The Government is facing further embarrassment over the collapse of MG Rover: it has just bought three new Rover saloon cars for its Cabinet ministers.

Officials are trying to delay delivery of the cars until after the general election next month, to avoid drawing voters' attention to the plight of Britain's last big car maker, which has gone into administration.

The three automatic Rover 75 cars - one each in red, silver and blue - were ordered at the beginning of this month, when the Government still hoped it could save the company.

But they have been sitting in a factory since MG Rover went into administration two weeks ago. A spokesman for the Government Car and Dispatch Agency (GCDA), which is part of the Cabinet Office, insisted that senior ministers would use the cars soon, but did not specify when. "They will not be stored up," he insisted.

The £20,000 cars will be the first, and last, delivery on an exclusive agreement for Rover to supply the Cabinet with petrol-powered cars. The agreement, signed by Tony Blair at the beginning of the year, came after three years of lobbying by MG Rover.

The company has complained that the Government has not done enough to support the car maker, for example by using its cars in public to boost its image. Other European governments usually only use national car manufacturers' vehicles for public duties.

Mr Blair angered MG Rover executives when he took delivery last May of two specially fitted, armour-plated Rover 75 cars, but then did not use them. Baroness Thatcher and Health Secretary John Reid are using them instead.

One MG Rover source said he suspected that the order had originally been made as a PR stunt. "All the help was too little, too late," he said. The GCDA denies that the order was politically motivated.
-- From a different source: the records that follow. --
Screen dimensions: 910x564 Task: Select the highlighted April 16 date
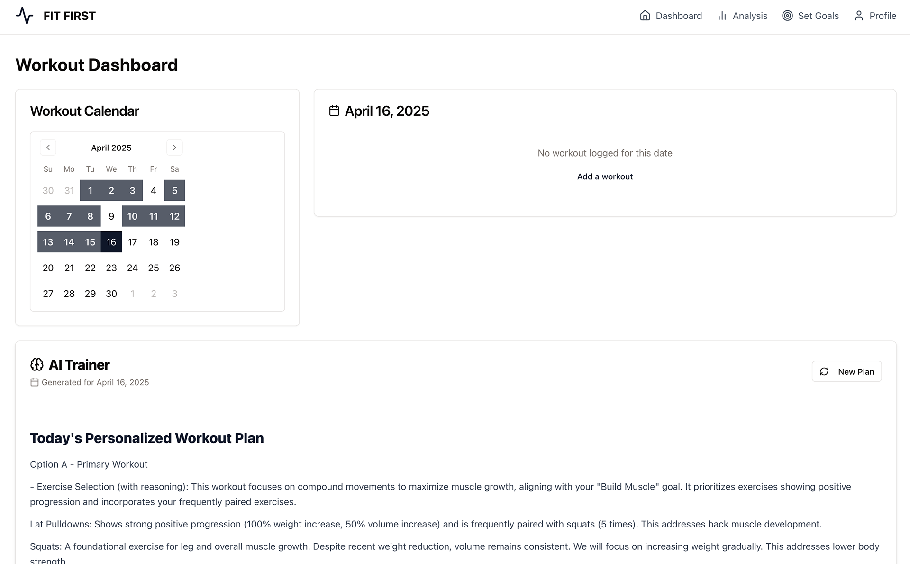click(x=111, y=242)
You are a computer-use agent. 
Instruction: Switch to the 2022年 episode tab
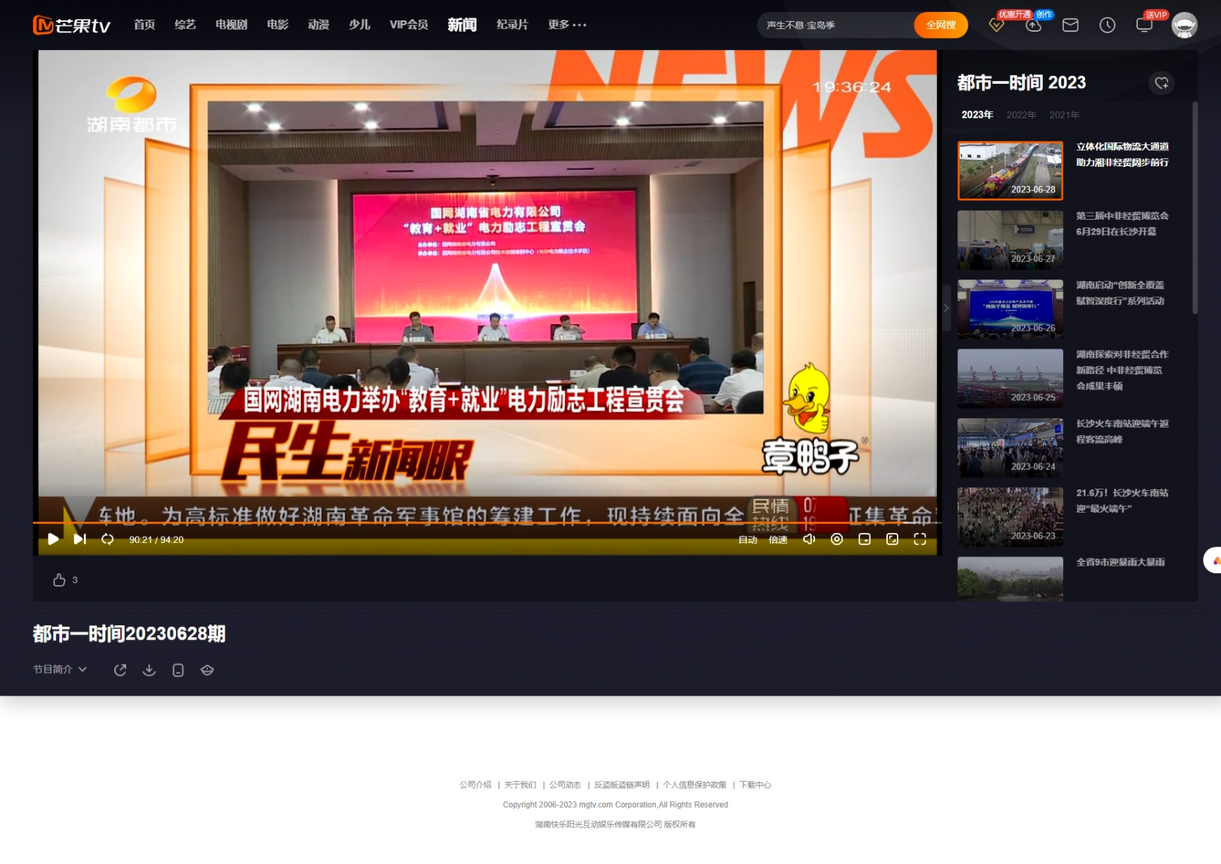point(1020,115)
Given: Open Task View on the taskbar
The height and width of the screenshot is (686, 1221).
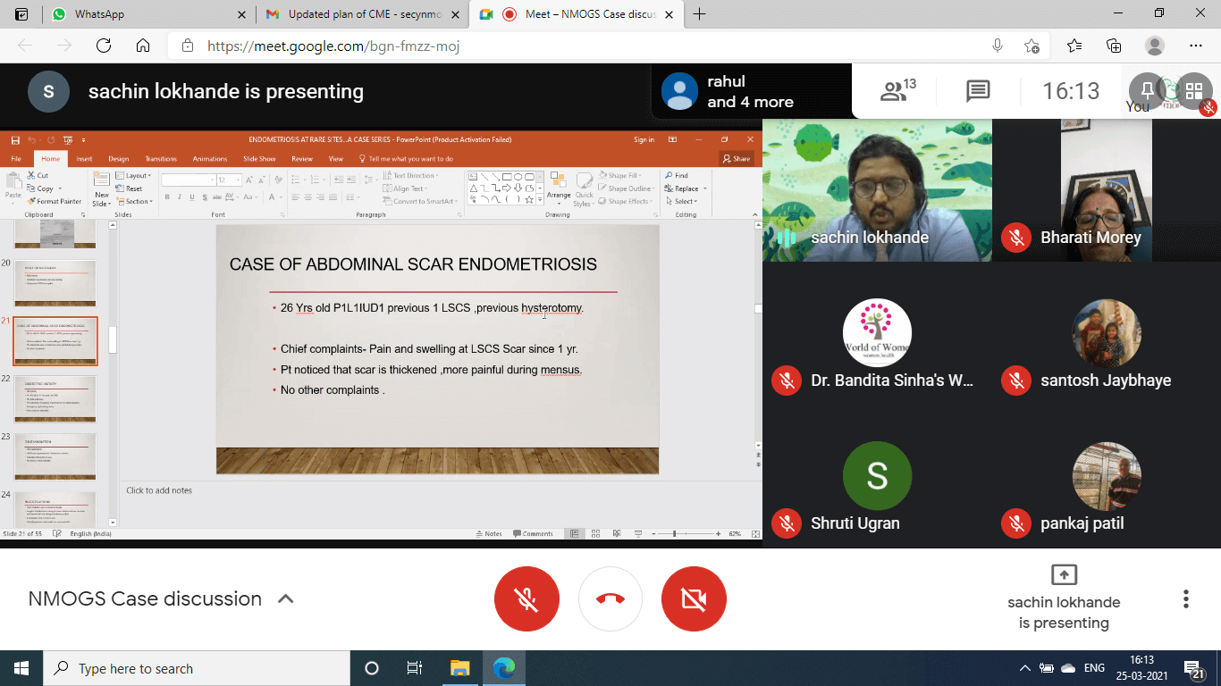Looking at the screenshot, I should tap(414, 668).
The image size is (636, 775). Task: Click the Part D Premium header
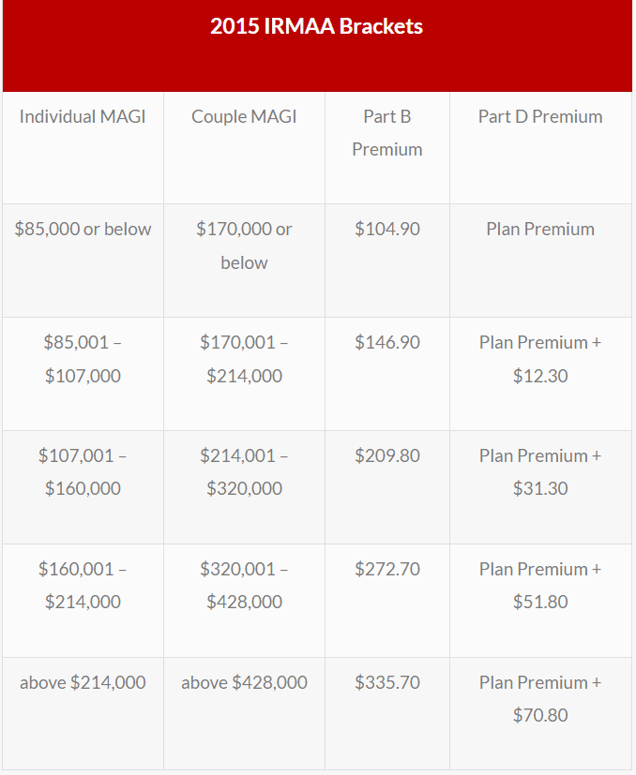click(540, 117)
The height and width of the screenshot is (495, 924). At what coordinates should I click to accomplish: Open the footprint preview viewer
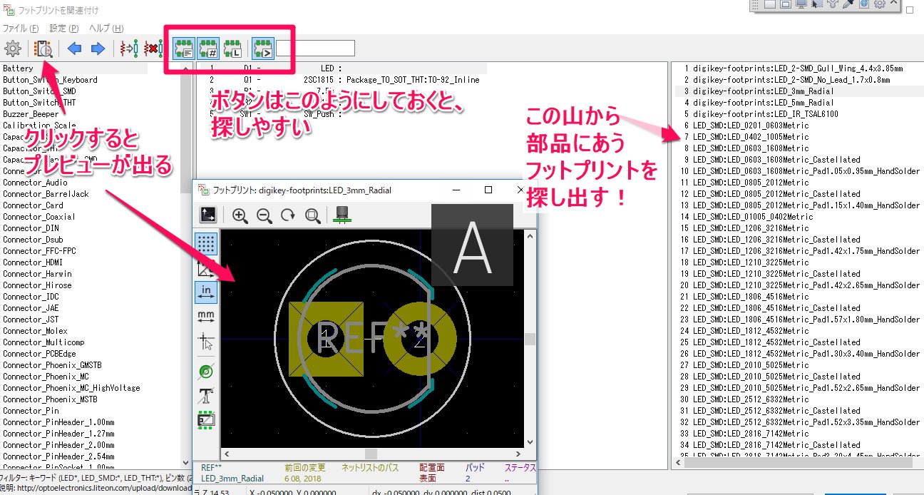tap(43, 49)
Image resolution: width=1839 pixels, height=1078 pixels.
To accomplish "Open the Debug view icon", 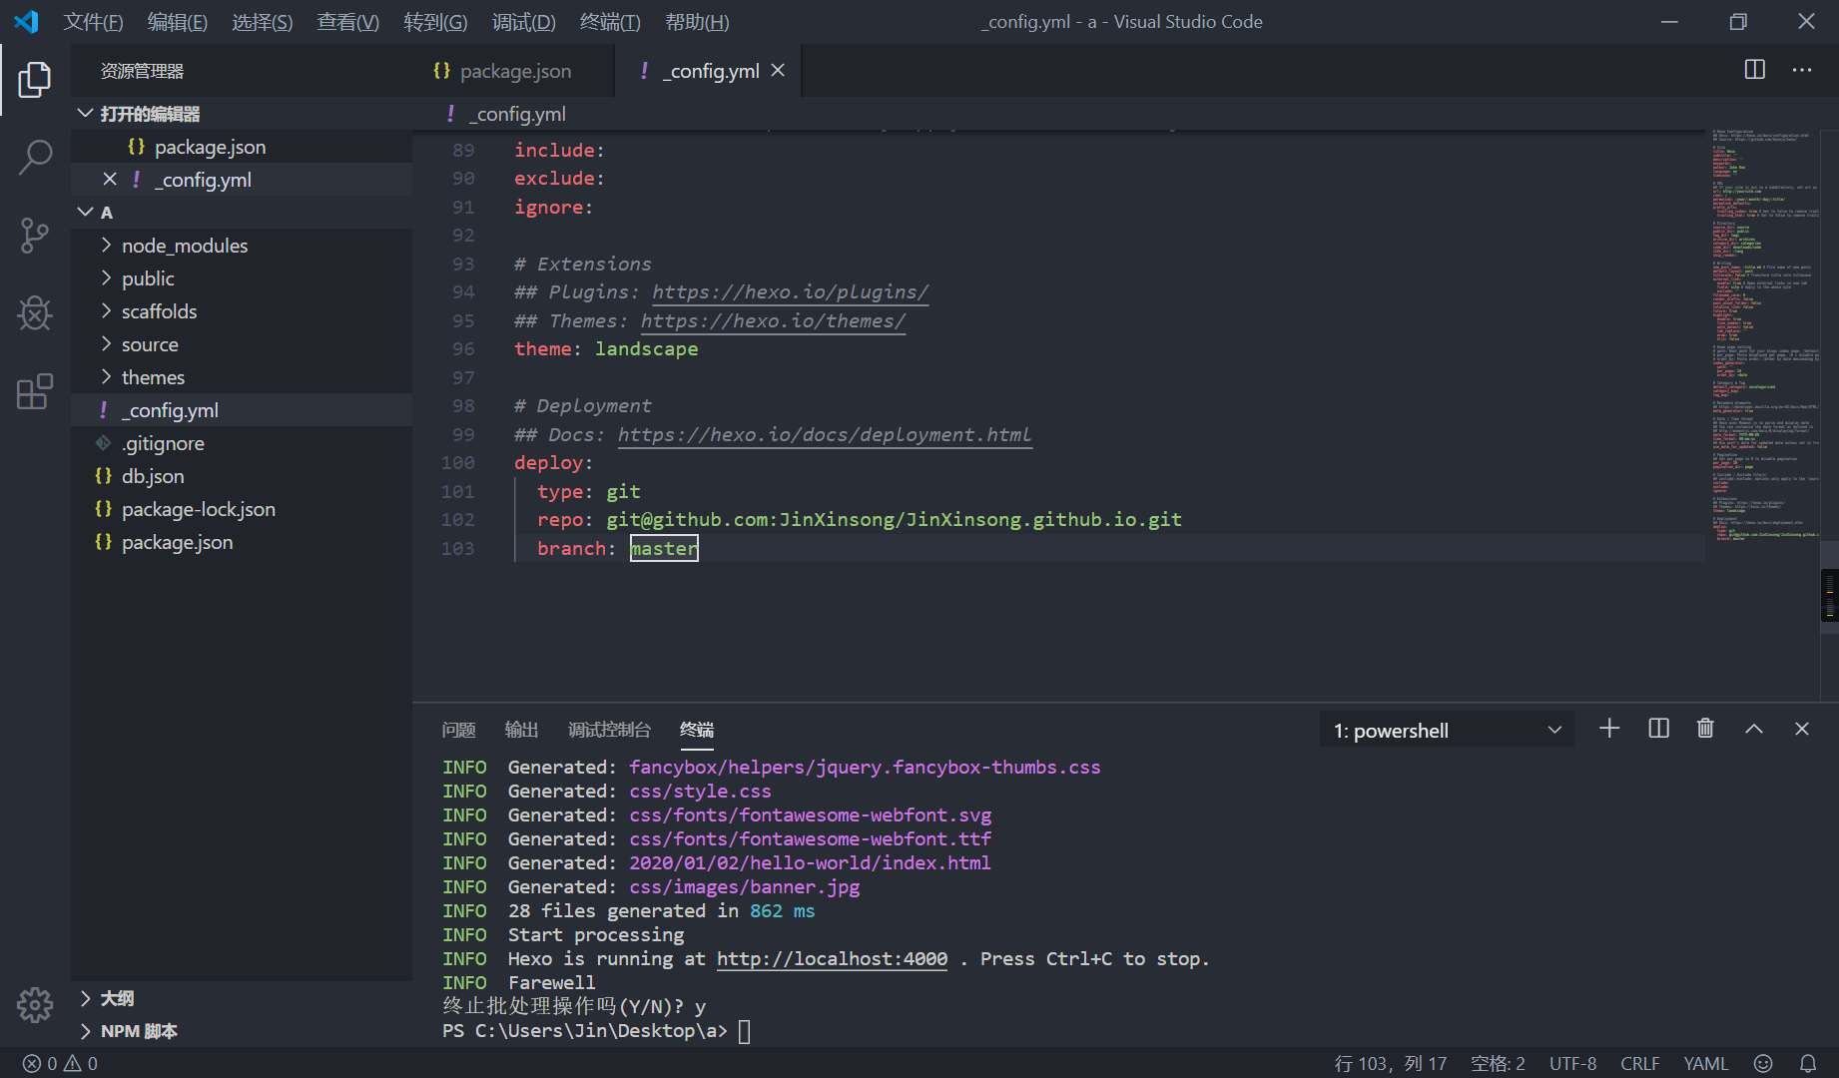I will (x=35, y=313).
It has also emerged that Shanghai Automotive Industry Association (SAIC), which pulled out of a rescue joint venture deal with MG Rover, could challenge any attempt by the car maker's administrators, PricewaterhouseCoopers, to sell any of its main assets. SAIC claims that it owns the intellectual property to the Rover 25, 45 and 75 models, as well as the Powertrain engines which are also used for MG sports cars. It says this prevents other companies from trying to make these cars.